“Acho parvo o refrão da música dos Deolinda que diz «Eu fico a pensar, que mundo tão parvo, onde para ser escravo é preciso estudar». Porque se estudaram e são escravos, são parvos de facto. Parvos porque gastaram o dinheiro dos pais e o dos nossos impostos a estudar para não aprender nada.
Já que aprender, e aprender a um nível de ensino superior para mais, significa estar apto a reconhecer e a aproveitar os desafios e a ser capaz de dar a volta à vida.
Felizmente, os números indicam que a maioria dos licenciados não tem vontade nenhuma de andar por aí a cantarolar esta música, pela simples razão de que ganham duas vezes mais do que a média, e 80% mais do que quem tem o ensino secundário ou um curso profissional.

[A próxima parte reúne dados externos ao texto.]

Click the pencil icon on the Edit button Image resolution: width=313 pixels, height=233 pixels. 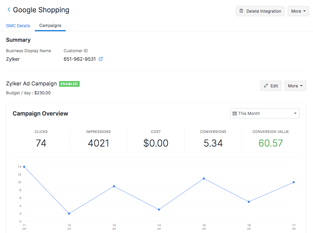(266, 85)

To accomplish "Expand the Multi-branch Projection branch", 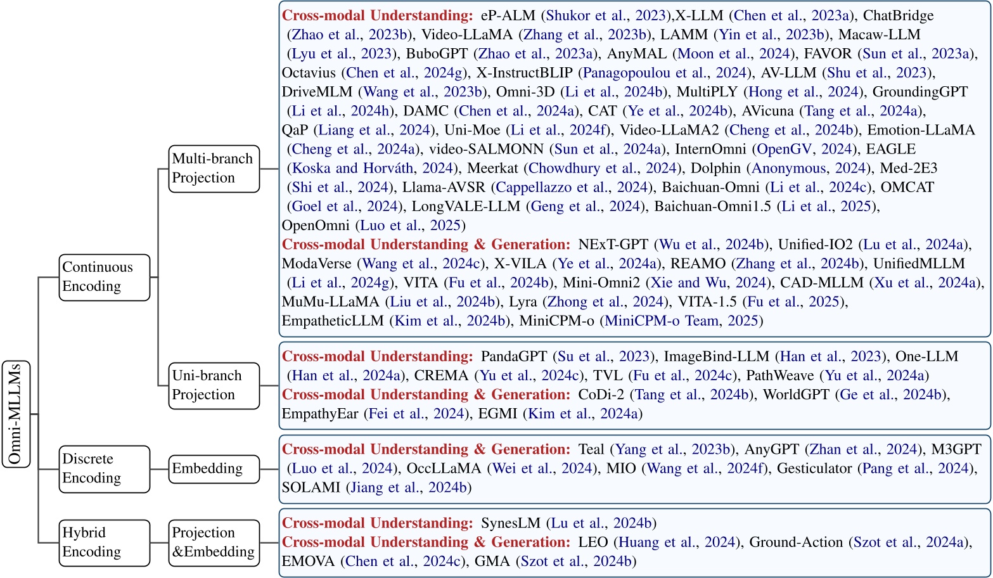I will (214, 169).
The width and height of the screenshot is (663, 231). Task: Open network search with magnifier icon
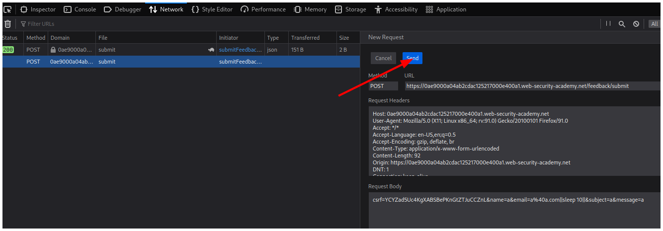coord(622,24)
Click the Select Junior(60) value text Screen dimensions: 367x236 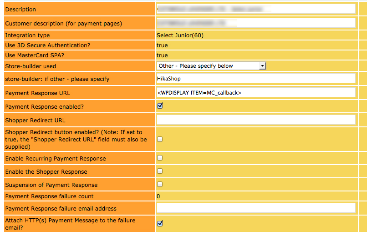(x=180, y=35)

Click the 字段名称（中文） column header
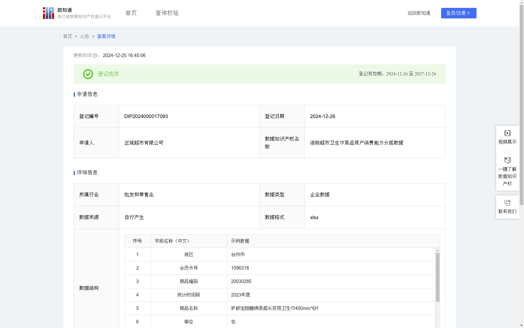172,241
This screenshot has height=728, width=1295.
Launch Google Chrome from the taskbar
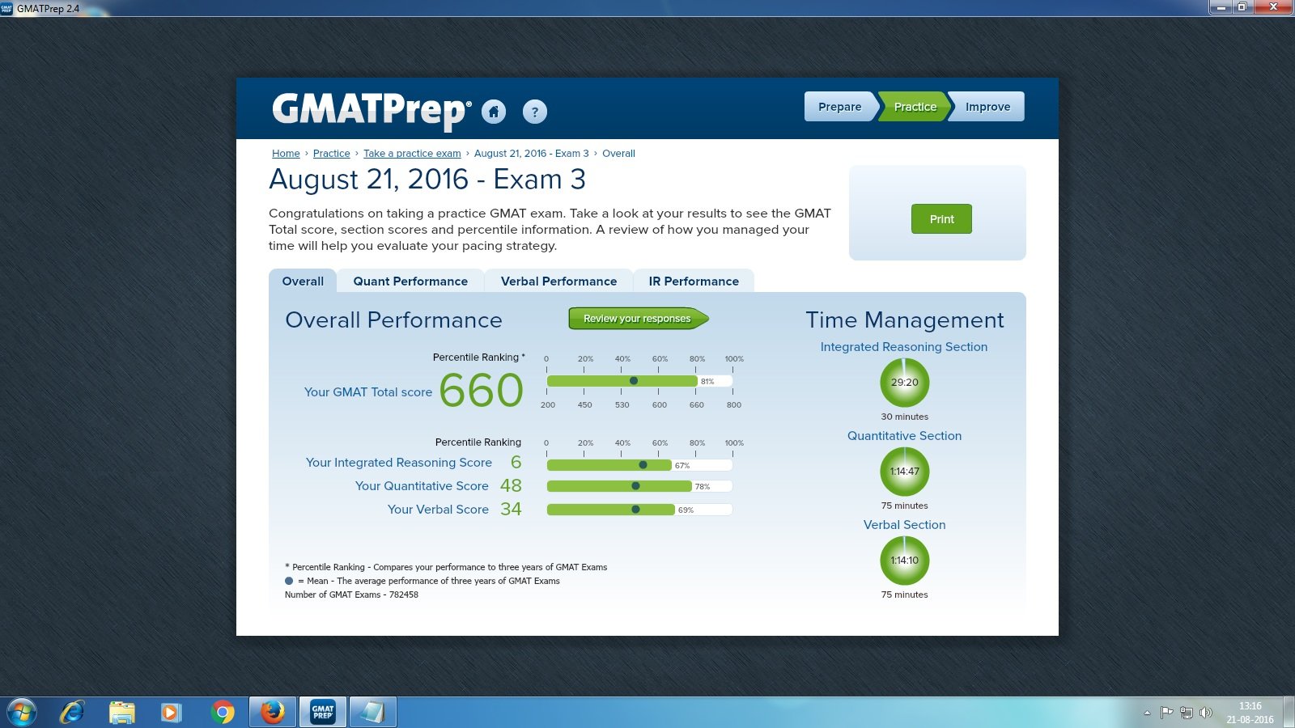point(223,711)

É claro que os jovens tiveram azar no momento em que chegaram à idade do primeiro emprego. Mas o que cantariam os pais que foram para a guerra do Ultramar na idade deles? A verdade é que a crise afecta-nos a todos e não foi inventada «para os tramar», como egocentricamente podem julgar, por isso deixem lá o papel de vítimas, que não leva a lado nenhum.

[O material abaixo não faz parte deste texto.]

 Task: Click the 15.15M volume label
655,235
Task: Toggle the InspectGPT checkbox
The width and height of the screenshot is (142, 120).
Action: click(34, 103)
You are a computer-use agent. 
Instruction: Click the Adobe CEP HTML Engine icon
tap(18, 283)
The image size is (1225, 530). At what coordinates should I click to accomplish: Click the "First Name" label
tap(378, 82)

Só falta imaginarem que os recibos verdes e os contratos a termo foram criados especificamente para os escravizar, e não resultam do caos económico com que as empresas se debatem e de leis de trabalho que se viraram contra os trabalhadores.
Empolgados com o novo ‘hino’, agora propõem manifestar-se na rua, com o propósito de ‘dizer basta’. Parecem não perceber que só há uma maneira de dizer basta: passando activamente a ser parte da solução. Acreditem que estamos à espera que apliquem o que aprenderam para encontrar a saída. Bem precisamos dela.”

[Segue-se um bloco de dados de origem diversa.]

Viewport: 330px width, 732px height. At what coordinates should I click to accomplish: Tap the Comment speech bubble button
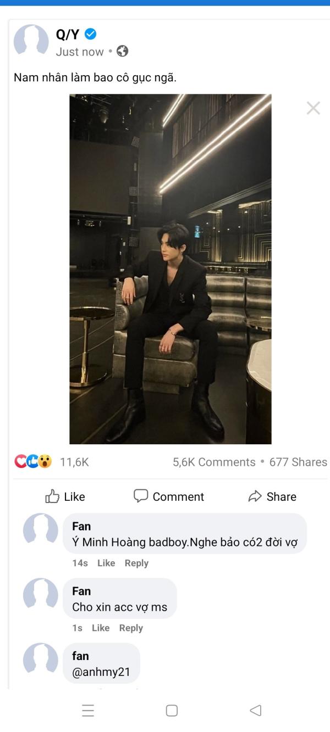(x=169, y=496)
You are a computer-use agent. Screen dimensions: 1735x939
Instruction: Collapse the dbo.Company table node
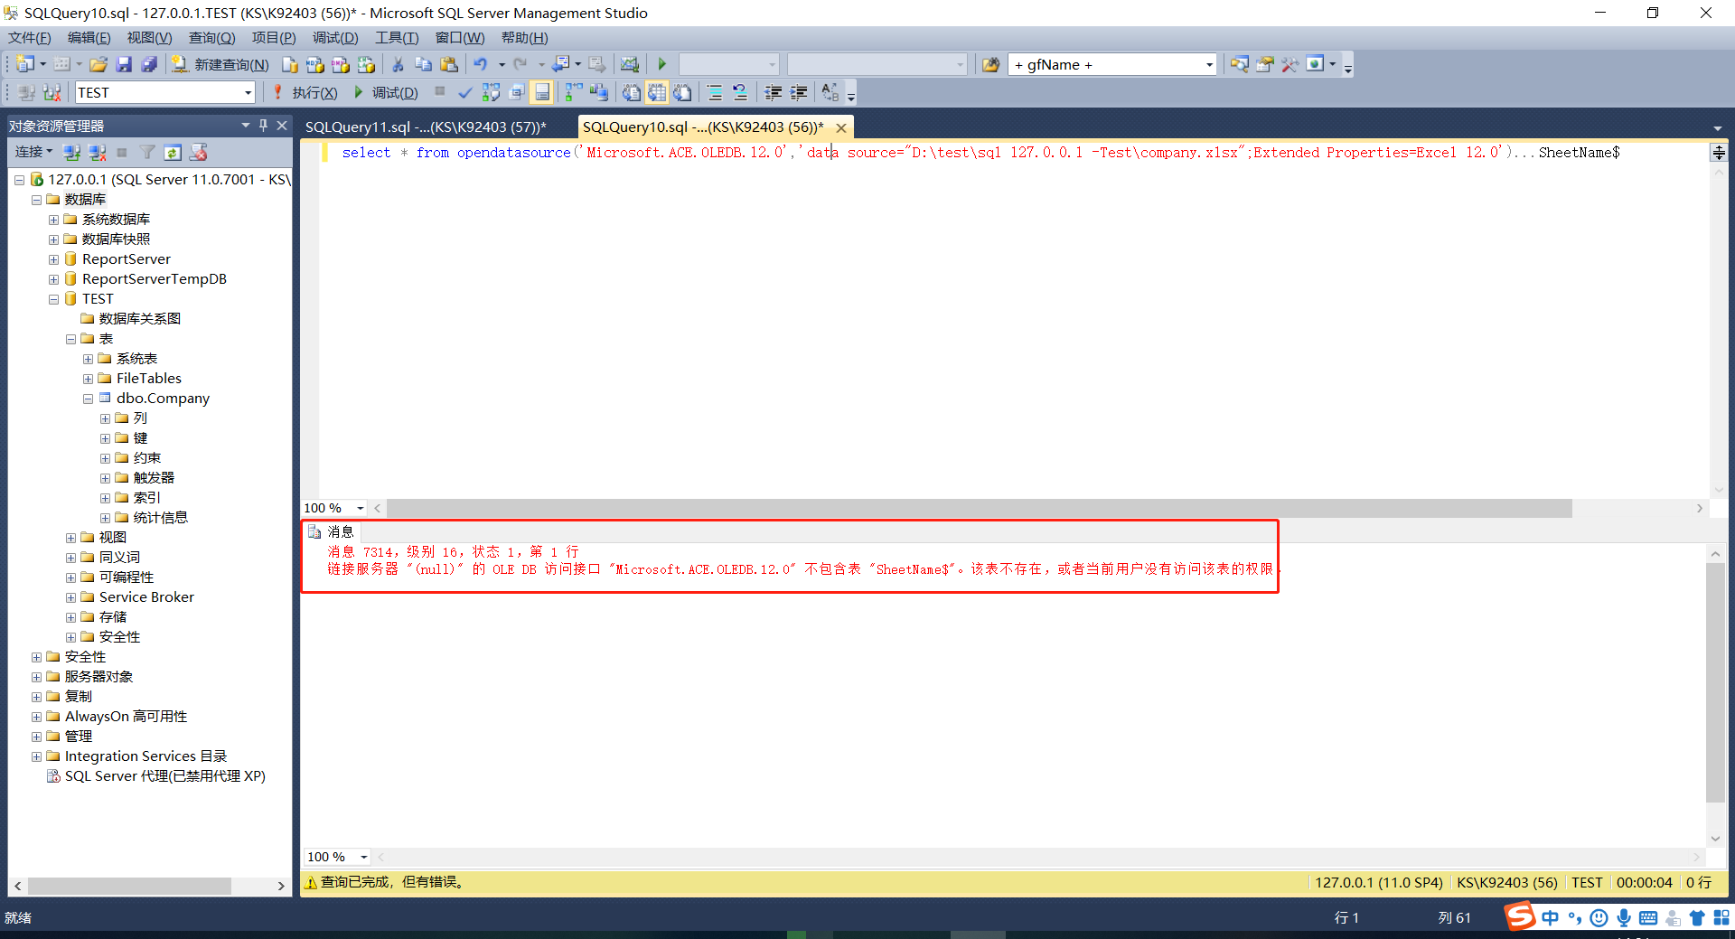88,398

Vê a resposta do Gonçalo na continuação…
“Cara Isabel Stilwell,
Antes de mais espero que este a-mail a encontre bem, se é que algum dia chegará aos seus olhos. Espero que sim!
Custa-me acreditar que alguém com o seu nível possa sequer pensar em fazer um artigo com este título e teor (o artigo encontra-se transcrito no post). É ridícula a forma como pensa e a falta de informação que pelos vistos tem, porque a demonstra, nos assuntos por si abordados no mesmo.
Primeiro de tudo, vou-me identificar e situá-la um pouco, para que possa ter uma noção do porquê desta minha reacção ao seu artigo. O meu nome é Gonçalo Morgado Marques, tenho 25 anos e sou formado em Direito pela Faculdade de Direito da Universidade Lusíada (sim, uma universidade privada! Que parvo que sou por gastar tanto dinheiro em estudos!). Trabalho desde os meus 15 anos, logo já conto com 10 anos de trabalho e respectivos descontos. Habituado a fazer a vida sem depender de ninguém, cedo me apercebi que era realmente importante ingressar numa formação superior, tentando assim, com o tempo, melhorar a minha condição de vida. Com grande sacrifício pessoal e também dos meus pais, consegui fazer o curso de direito e terminá-lo nos 5 anos (duração do curso). Digo sacrifício porque ao longo de todo o meu curso não fui só um estudante, fui também um trabalhador por conta de outrem! Se não tem noção, digo-lhe já que não é tarefa nada fácil e pouco ou nada compensadora para quem aufere 750€/mês (o que já é muito bom!). Tal não é o meu espanto que quando acabo o curso e sou obrigado a fazer um estágio profissional de 2 anos (inerente à profissão de advogado em que pretendia ingressar) e me dizem que não existe nenhuma obrigatoriedade de pagamento de tal estágio, ou seja, seria um escravo (é essa a definição que tenho).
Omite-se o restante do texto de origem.